[Info-vax] One possible market for VMS: secure credit card
David Froble
davef at tsoft-inc.com
Mon Mar 23 18:42:01 EDT 2015
Scott Dorsey wrote:
> JF Mezei <jfmezei.spamnot at vaxination.ca> wrote:
>> However, i was refering more to stores using computers to process
>> transactions and send them to the credit card processor. This is where
>> most of the compromised database events seem to happen. So more robust
>> OS and applications would be welcome there.
>
> I don't think a more robust OS would be a bad thing in any way, especially
> in that sort of application. But I'd think that paying employees a living
> wage so they didn't have to steal address databases from their employers
> to pay their rent might be more effective at solving the central vulnerability.
> --scott
Just had a discussion with my ex today on this subject.
No employer wants to be an employer. But they have needs, and are
willing to pay to have those needs met, if it's economically feasible.
However, if it's not economically feasible, then the endeavor will not
survive.
Each job is worth so much. Pay less, and it's not fair to the employee.
Have to pay more, and you either have to raise prices, or close the
business. If you raise prices, it all comes around, and the employee
will in time want more because his prices have risen.
Now, there have been people, companies, and such that have misused
employees. There have also been organizations that have abused employers.
Take a labor union for example. Time for an election.
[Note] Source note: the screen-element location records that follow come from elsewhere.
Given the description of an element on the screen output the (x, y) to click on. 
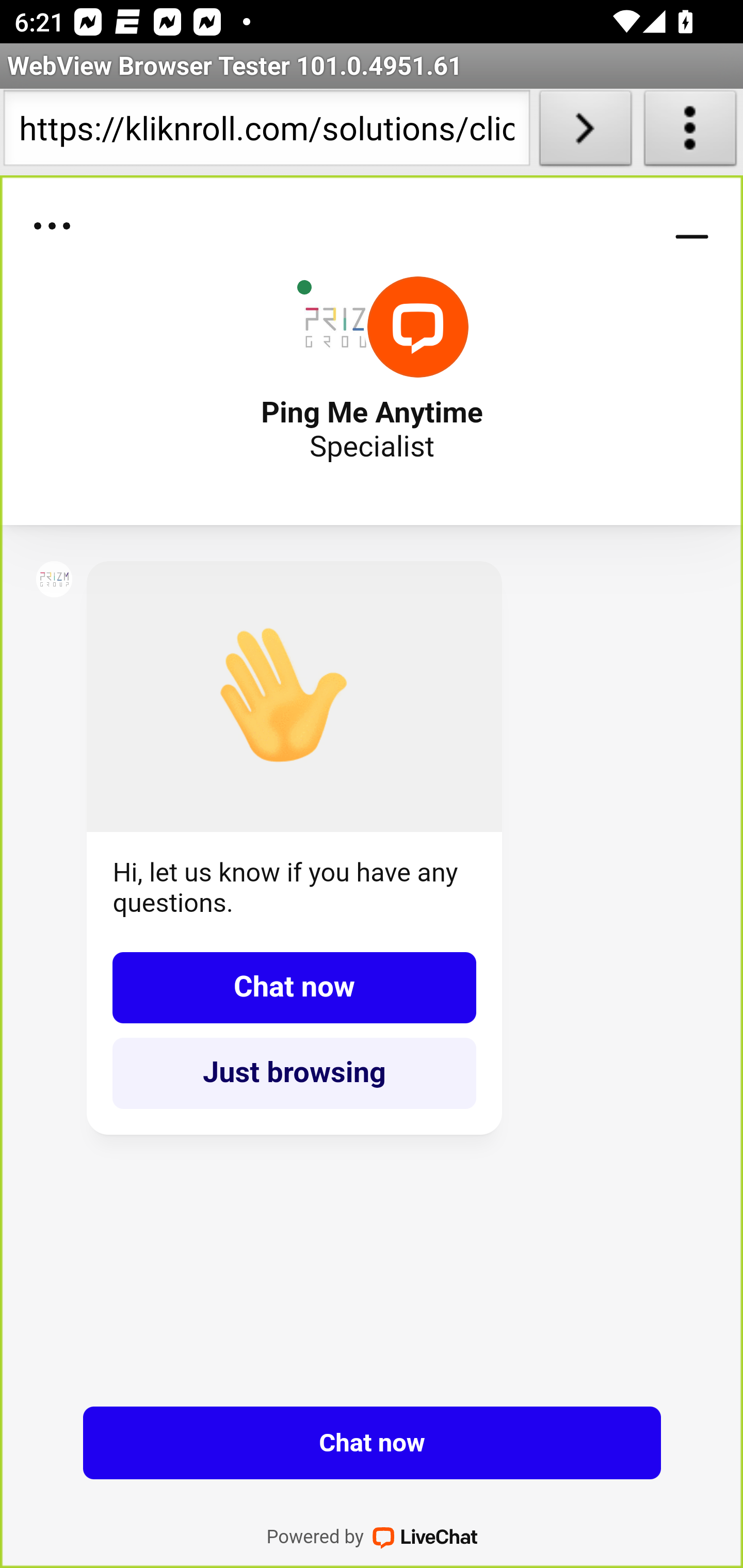
Load URL (585, 132)
About WebView (690, 132)
Given the description of an element on the screen output the (x, y) to click on. 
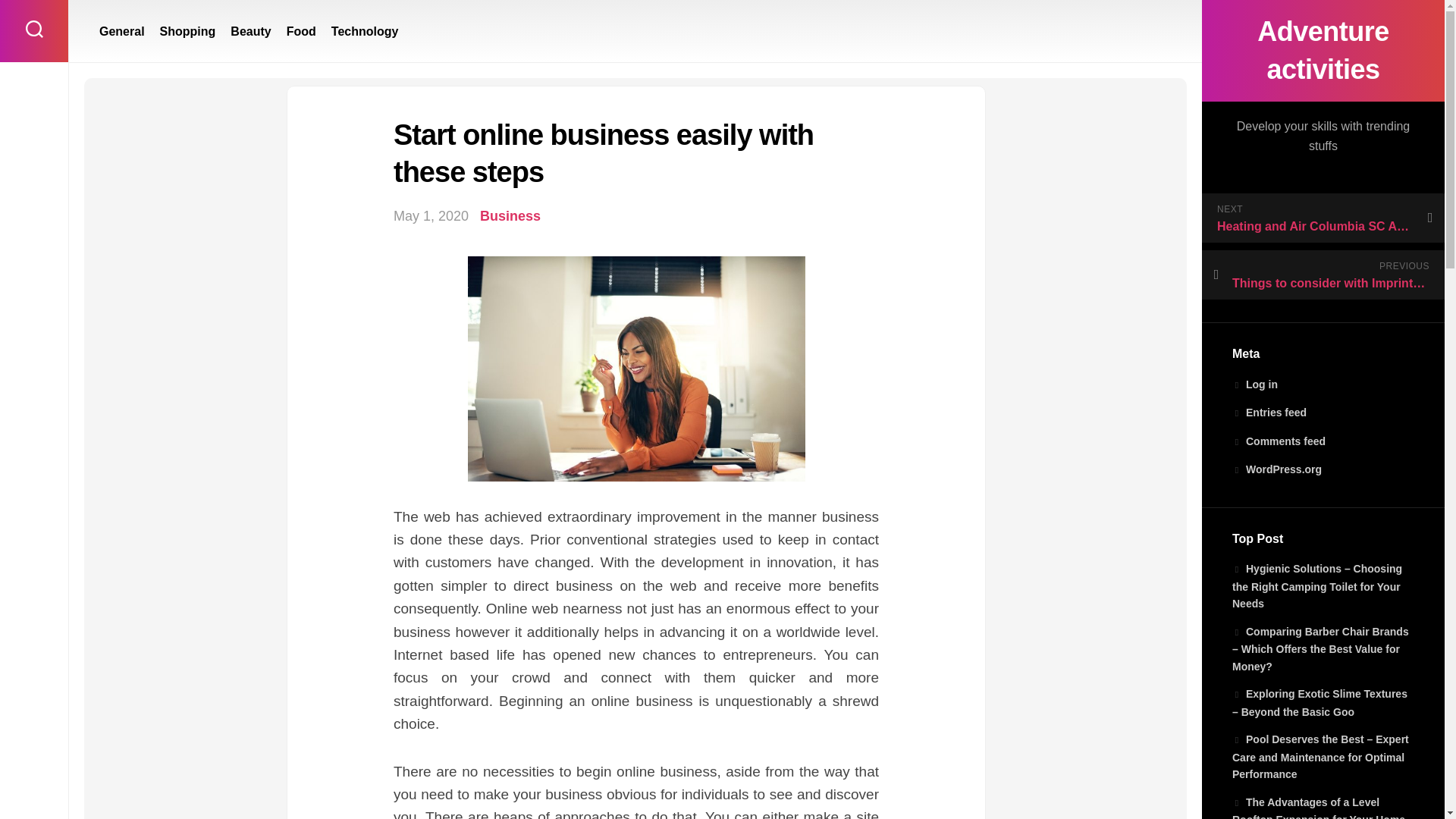
Entries feed (1268, 412)
Comments feed (1277, 440)
WordPress.org (1276, 469)
The Advantages of a Level Rooftop Expansion for Your Home (1318, 807)
Log in (1254, 384)
Adventure activities (1322, 50)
One candidate
says "we're making good money, and the company cannot afford any more".
Another candidate says "I'll demand higher wages in the next
contract". Guess who gets elected.
Then there is the issue of "a fair day's work for a fair day's pay".
Some people take pride in doing a good job, and accept the
responsibility of seeing things happen as they should. At the other end
of the spectrum you have those who will do anything to not do the job.
And those in between.
My dad worked at a small shop that built electrical transformers. Until
the last few years there was no union. The owner knew his employees.
He knew their families. If not every day, at least several time a week
he walked thru the factory and talked to his people. Not about the job.
About his life. "How are you doing Joe? How's your son David doing?
Is he over that illness?" He cared about his people, and he paid fair
wages.
Of course, sooner or later some hotheads get a union started. Under the
union, the last 2 years before my dad retired, he was worse off than
before the union.
It's rarely black or white, usually some shade of grey.
It's like the guy I had, who was off for 2 years with hepatitus C, and
during that time I paid his health insurance premiums. Didn't have to.
I thought is was the right thing to do. About 4 months after he came
back, I had a cash flow problem. He didn't get a paycheck on the day he
thought he should, and promptly quit.
The moral of the story, sooner or later the BOSS is going to be a SSOB
(double SOB). Some people think a boss should just start out that way.